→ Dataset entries

********************

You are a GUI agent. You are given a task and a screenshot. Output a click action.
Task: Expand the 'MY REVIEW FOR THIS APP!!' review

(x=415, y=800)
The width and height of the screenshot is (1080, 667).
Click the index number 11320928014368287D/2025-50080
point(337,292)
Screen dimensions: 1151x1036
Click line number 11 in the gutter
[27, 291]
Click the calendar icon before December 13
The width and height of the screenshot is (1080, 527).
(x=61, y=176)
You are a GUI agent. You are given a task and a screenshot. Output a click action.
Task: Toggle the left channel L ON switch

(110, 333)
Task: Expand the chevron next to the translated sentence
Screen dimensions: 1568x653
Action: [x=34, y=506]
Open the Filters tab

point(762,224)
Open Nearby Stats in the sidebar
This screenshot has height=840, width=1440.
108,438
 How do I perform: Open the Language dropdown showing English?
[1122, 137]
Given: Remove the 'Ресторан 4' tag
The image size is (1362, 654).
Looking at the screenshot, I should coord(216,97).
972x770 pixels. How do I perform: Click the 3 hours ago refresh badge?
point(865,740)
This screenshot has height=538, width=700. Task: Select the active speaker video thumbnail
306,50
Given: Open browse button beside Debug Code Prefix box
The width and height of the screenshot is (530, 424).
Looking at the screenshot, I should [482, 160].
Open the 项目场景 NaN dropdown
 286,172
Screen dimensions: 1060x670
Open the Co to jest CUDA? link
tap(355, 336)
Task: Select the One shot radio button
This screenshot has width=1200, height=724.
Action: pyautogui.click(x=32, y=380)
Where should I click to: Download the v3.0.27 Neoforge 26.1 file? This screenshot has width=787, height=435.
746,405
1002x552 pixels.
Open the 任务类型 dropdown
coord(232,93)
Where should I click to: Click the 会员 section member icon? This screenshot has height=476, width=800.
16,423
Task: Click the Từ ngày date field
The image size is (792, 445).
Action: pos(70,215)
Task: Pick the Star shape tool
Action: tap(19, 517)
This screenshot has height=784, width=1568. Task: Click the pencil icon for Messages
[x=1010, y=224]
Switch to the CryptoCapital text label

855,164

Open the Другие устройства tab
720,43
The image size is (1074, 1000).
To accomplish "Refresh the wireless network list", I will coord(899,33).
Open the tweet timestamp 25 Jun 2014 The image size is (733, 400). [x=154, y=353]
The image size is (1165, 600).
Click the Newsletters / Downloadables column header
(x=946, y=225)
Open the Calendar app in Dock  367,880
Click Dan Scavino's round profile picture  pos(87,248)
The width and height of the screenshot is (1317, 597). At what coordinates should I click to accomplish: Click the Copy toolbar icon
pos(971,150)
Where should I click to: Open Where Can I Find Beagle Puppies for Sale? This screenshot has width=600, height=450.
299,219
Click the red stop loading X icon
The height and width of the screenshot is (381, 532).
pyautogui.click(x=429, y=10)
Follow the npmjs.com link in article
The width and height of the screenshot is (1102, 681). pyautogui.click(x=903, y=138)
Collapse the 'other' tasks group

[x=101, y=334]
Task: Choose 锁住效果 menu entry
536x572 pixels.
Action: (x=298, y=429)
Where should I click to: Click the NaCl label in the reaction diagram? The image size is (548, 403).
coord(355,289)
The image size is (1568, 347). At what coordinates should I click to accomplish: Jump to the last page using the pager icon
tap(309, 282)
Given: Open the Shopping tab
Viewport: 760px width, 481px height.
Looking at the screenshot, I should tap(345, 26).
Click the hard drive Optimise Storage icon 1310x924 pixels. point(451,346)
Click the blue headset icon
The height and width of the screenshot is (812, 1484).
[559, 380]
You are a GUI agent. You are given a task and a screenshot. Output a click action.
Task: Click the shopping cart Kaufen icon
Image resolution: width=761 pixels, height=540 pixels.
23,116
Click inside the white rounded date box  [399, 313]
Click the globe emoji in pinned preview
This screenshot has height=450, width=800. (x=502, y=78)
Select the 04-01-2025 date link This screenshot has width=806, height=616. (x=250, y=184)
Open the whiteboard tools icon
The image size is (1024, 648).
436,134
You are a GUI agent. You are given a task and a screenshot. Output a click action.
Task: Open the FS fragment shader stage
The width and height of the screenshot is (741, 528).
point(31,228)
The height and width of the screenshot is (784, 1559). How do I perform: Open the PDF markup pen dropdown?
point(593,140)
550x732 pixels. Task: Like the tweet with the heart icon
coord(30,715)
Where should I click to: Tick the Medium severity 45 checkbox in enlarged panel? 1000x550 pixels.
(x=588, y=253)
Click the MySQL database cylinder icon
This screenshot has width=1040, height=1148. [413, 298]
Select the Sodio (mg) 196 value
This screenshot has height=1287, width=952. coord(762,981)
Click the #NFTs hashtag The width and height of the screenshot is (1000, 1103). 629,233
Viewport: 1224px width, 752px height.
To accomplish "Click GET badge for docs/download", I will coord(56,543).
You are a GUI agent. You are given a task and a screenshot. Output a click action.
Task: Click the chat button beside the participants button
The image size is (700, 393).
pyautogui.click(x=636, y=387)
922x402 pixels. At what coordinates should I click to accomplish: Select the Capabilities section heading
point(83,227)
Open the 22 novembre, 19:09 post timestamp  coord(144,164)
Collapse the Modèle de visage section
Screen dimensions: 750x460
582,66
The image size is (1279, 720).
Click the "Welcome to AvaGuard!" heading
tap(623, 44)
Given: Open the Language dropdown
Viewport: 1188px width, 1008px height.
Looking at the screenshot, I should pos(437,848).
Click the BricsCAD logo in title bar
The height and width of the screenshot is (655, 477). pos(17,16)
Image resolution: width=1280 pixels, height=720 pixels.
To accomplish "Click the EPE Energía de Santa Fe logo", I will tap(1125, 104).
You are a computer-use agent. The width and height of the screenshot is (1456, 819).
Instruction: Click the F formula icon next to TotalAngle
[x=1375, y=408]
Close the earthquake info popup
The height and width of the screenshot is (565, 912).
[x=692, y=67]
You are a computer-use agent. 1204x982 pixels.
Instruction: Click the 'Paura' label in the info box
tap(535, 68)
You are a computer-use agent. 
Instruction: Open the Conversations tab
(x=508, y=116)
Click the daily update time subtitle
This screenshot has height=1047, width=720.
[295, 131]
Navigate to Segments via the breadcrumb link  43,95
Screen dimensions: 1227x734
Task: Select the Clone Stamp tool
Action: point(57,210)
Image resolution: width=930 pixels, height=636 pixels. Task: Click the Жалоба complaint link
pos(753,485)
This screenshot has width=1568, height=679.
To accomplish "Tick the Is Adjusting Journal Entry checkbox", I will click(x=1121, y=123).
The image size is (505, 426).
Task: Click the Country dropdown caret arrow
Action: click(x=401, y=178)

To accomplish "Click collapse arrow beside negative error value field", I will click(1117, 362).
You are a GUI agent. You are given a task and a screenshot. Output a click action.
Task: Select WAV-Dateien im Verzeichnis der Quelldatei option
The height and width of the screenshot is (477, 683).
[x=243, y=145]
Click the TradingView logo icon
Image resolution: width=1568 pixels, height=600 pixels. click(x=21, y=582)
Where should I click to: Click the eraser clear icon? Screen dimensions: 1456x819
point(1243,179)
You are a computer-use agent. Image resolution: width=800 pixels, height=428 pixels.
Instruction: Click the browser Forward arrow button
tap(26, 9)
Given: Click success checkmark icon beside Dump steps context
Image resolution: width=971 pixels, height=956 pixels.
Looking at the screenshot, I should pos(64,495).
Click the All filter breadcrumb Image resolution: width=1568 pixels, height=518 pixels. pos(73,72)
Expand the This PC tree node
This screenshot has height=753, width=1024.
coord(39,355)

********************

→ ABOUT THIS EXERCISE
The required output is every line from the one with "Click the All" to the final line of the entries, repeated exactly and with nothing else.

→ ANSWER FOR THIS EXERCISE
Click the All filter breadcrumb Image resolution: width=1568 pixels, height=518 pixels. pos(73,72)
Expand the This PC tree node
This screenshot has height=753, width=1024.
coord(39,355)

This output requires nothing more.